- Security researchers found three average severity defects at Bluetooth socs
- When chained, they can be used to spy on conversations and more
- Patches are developing, so he is on guard
Security researchers have discovered three vulnerabilities in a Bluetooth chipset present in dozens of multiple manufacturers devices.
Vulnerabilities, they say, can be exploited to listen to people’s conversations, steal call history and contact information, and possibly even implement malware on vulnerable devices.
However, exploiting defects for these purposes is quite difficult, so the practical implementation of errors remains quite debatable.
Difficult to achieve
ERNW security researchers recently found three defects in the Airoha system in a chip (SOC), apparently “widely used” in true wireless stereo headphones (TWS).
The SOC is supposedly present in 29 devices of different manufacturers, including a pair of high profile names: Beyerdynamic, Bose, Sony, Marshall, Jabra, JBL, Jlab, Earmax, Moerlabs and Teufel. The speakers, headphones, headphones and wireless microphones seem to be affected.

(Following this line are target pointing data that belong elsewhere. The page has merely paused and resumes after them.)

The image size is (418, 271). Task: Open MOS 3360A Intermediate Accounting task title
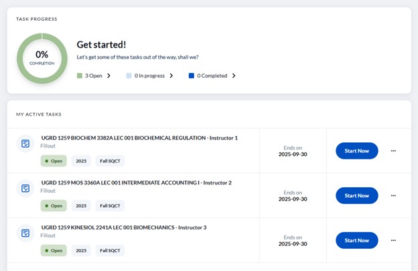136,182
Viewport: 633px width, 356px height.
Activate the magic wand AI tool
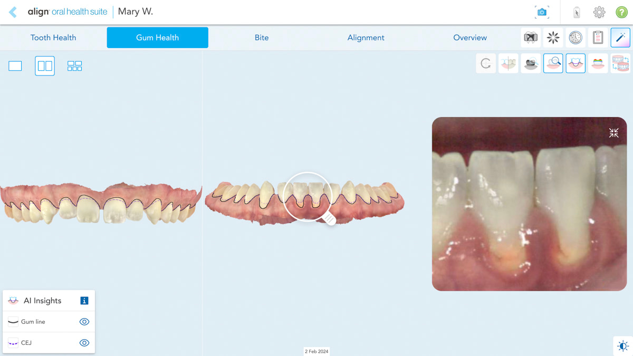point(620,37)
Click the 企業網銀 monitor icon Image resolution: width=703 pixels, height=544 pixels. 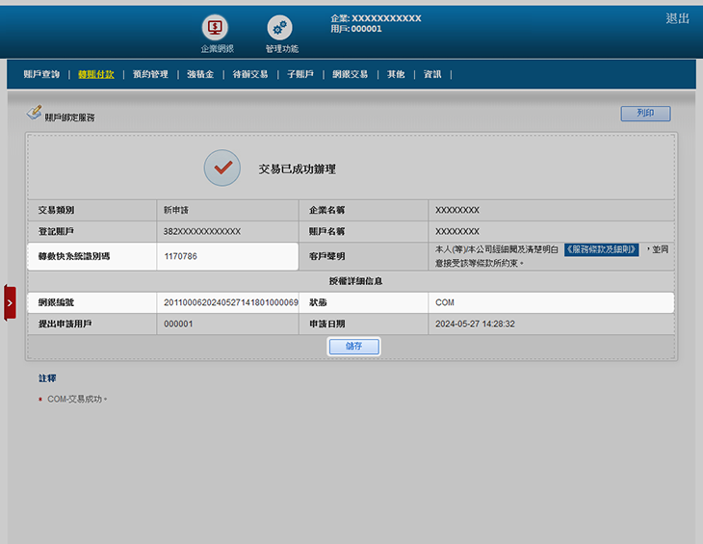(x=215, y=28)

Errors are now tracking under these CVE:
CVE-2025-20700 (6.7/10) -Falta Authentication for GATT services
CVE-2025-20701 (6.7/10) -Charinging Bluetooth BR/EDR
CVE-2025-20702 (7.5/10) -Chritic chances of a personalized protocol
The researchers said that a threat actor with a set of quite high technical skills could, if they are within the Bluetooth range, achieve an attack and kidnap the connection between the phone and the Bluetooth device.

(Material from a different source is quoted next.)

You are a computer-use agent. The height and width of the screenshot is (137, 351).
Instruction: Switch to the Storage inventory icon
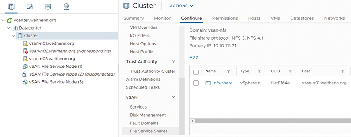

Then they could issue different commands on the phone, including the initiation or reception of calls, or recover the history of phone calls and contacts.
They could also “successfully listen to conversations or sounds to the phone,” they said. Ultimately, they said it was possible to rewrite the firmware of the device and, therefore, implement different malware variants.
But attacks are difficult to achieve, which could mean that only advanced adversaries, such as threat actors sponsored by the State, could try to abuse defects. In any case, Airoha launched an updated SDK with a set of mitigations, which manufacturers now began to become patches.